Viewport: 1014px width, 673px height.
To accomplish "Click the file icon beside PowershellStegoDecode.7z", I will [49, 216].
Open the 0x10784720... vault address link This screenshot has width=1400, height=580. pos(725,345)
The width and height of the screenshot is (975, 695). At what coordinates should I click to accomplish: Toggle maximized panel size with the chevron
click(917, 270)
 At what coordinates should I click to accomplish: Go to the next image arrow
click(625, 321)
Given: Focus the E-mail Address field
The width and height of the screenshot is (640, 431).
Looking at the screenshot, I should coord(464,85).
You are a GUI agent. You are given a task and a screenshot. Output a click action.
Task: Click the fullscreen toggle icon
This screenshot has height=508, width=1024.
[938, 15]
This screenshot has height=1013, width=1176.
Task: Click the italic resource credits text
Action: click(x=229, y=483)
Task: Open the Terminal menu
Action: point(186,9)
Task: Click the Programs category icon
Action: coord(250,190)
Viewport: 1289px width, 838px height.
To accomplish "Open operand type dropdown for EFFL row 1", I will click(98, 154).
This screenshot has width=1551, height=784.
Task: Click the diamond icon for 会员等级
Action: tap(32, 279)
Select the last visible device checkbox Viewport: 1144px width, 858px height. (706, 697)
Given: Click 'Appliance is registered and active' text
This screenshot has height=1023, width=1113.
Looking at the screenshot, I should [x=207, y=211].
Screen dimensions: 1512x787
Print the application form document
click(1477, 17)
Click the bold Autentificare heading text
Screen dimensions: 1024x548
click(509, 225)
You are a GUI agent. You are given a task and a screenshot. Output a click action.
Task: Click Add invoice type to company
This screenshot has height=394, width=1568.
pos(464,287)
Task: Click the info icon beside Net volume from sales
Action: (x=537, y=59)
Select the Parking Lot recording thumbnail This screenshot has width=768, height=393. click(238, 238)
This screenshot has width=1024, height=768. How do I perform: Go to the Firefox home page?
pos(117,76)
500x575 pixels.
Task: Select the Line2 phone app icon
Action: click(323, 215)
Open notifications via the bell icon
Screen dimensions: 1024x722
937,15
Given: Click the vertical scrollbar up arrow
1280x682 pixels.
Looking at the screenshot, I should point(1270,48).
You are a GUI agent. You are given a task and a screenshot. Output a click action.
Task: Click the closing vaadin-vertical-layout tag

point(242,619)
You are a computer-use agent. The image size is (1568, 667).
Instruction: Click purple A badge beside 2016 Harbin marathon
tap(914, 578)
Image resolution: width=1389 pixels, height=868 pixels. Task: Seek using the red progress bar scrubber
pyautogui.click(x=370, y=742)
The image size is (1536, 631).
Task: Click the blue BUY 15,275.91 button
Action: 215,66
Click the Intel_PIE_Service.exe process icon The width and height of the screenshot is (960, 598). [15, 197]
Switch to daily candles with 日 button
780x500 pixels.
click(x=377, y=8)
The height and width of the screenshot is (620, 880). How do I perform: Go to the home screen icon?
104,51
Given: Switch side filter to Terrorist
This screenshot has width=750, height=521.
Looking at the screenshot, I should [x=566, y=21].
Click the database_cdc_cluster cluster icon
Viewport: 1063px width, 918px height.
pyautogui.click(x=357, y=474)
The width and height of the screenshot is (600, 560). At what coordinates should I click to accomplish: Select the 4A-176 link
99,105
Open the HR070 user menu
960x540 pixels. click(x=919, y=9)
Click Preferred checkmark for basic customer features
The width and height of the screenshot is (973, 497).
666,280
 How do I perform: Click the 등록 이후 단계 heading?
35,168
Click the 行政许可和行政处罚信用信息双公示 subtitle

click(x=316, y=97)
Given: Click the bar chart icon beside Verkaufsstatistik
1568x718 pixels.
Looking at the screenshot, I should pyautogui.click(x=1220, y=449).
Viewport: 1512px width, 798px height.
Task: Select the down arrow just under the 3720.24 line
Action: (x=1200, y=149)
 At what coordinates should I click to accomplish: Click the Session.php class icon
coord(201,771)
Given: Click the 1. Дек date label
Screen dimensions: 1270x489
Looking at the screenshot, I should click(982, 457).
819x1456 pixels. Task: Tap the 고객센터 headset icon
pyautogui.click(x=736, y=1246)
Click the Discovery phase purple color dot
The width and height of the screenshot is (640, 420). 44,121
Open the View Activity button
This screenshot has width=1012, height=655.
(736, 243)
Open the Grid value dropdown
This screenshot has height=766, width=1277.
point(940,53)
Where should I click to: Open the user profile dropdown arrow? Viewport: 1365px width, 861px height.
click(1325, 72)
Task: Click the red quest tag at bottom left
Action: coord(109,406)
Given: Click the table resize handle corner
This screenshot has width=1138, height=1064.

--------

§ **Task objective**
Copy each line of the records containing the string "Switch".

§ **Answer**
Switch to daily candles with 日 button
Given: Switch side filter to Terrorist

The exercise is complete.